Sure. Genocide is probably as old as warfare.

Again, not the best book out there on the specific subject of Mesoamerican history, but an interesting one in that I don't disagree with some of the conclusions he's drawing.
Hey, sure. A broken clock is still right twice a day. For example I don't think most historians necessarily think the point about north-south vs east-west geography to be completely without merit. I guess there is also something to be said for getting millions of people to read and think (if not always critically) about something they otherwise would never have considered. I think though that attempting to construct a global narrative for the evolution of societies is more or less going to be wrapped up in some kind of determinism (in Diamond's case, environmental determinism).

People in similar environments worldwide have made very different choices, often the very opposite: in the Kalahari, the harsh arid environment meant that Khoisan peoples were not so interested in agriculture when the Bantu migration came that far south. In the Sonora, a similar environment with few natural resources encouraged irrigation systems and stratification. The northern half of the lowland Yucatan peninsula doesn't have a single river, yet in the 15th century it was home to a sprawling civilization of millions of people. Point being, humans rarely follow rules. I'm not sure a neat global narrative is possible, or if it is, that it wouldn't be too broad or reductive to be constructive to the field as a whole.

**Given data:**

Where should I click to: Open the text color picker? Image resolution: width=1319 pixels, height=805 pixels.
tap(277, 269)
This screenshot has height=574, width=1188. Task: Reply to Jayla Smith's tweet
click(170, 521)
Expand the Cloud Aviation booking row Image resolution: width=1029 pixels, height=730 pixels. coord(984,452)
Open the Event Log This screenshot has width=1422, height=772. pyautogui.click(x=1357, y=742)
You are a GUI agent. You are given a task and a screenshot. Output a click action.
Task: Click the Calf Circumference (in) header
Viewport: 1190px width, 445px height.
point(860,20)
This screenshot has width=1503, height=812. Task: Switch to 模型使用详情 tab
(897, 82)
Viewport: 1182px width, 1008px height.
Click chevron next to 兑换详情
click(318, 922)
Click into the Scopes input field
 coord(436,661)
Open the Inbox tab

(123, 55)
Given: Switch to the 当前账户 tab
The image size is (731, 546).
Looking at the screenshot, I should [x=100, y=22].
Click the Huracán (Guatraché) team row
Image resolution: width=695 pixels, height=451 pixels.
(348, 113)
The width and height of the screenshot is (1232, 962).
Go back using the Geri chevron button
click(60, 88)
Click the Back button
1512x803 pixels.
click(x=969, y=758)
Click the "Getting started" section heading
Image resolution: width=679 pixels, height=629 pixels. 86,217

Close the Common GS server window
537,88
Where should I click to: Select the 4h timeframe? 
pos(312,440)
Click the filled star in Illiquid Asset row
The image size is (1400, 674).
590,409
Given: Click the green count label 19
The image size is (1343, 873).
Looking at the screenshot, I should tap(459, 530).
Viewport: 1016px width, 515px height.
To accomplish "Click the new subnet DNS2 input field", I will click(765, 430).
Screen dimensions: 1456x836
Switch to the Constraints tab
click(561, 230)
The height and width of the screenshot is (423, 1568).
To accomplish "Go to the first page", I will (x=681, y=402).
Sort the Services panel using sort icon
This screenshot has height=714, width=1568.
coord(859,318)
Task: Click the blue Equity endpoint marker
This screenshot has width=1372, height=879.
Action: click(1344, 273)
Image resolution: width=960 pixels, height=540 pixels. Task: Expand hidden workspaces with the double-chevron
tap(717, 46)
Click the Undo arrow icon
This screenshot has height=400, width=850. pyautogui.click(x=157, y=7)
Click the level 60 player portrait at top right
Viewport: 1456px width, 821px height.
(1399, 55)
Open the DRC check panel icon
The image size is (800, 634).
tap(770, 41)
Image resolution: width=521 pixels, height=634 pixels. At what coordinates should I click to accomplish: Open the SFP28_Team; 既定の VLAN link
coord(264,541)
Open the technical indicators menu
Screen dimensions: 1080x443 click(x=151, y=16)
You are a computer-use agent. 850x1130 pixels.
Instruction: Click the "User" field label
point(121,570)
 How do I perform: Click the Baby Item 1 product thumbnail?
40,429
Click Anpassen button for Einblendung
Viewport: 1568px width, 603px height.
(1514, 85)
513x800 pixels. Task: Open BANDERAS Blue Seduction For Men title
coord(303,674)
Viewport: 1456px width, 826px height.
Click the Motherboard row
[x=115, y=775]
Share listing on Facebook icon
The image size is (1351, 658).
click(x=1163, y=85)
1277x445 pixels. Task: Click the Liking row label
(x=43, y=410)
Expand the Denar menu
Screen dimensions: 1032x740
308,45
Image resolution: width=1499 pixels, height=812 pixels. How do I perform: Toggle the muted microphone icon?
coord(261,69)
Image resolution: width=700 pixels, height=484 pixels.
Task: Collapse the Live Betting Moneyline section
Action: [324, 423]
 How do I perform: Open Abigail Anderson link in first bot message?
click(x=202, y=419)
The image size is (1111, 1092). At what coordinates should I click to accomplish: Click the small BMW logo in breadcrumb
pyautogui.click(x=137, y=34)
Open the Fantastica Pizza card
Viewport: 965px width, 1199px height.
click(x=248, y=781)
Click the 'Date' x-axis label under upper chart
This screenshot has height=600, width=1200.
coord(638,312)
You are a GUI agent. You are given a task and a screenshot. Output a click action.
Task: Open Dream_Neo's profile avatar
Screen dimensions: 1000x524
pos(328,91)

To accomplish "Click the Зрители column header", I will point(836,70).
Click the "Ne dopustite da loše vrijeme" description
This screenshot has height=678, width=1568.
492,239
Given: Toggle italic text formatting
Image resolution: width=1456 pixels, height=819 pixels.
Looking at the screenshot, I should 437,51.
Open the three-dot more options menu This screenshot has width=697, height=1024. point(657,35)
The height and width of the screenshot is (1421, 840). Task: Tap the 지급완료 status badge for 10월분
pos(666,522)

**Task requirements:** List every geographic region the comment on Diamond's book gives as an example of a particular environment. The lines have no connection to the comment on Diamond's book.

**Worked solution:**
- The Kalahari
- The Sonora
- The northern half of the lowland Yucatan peninsula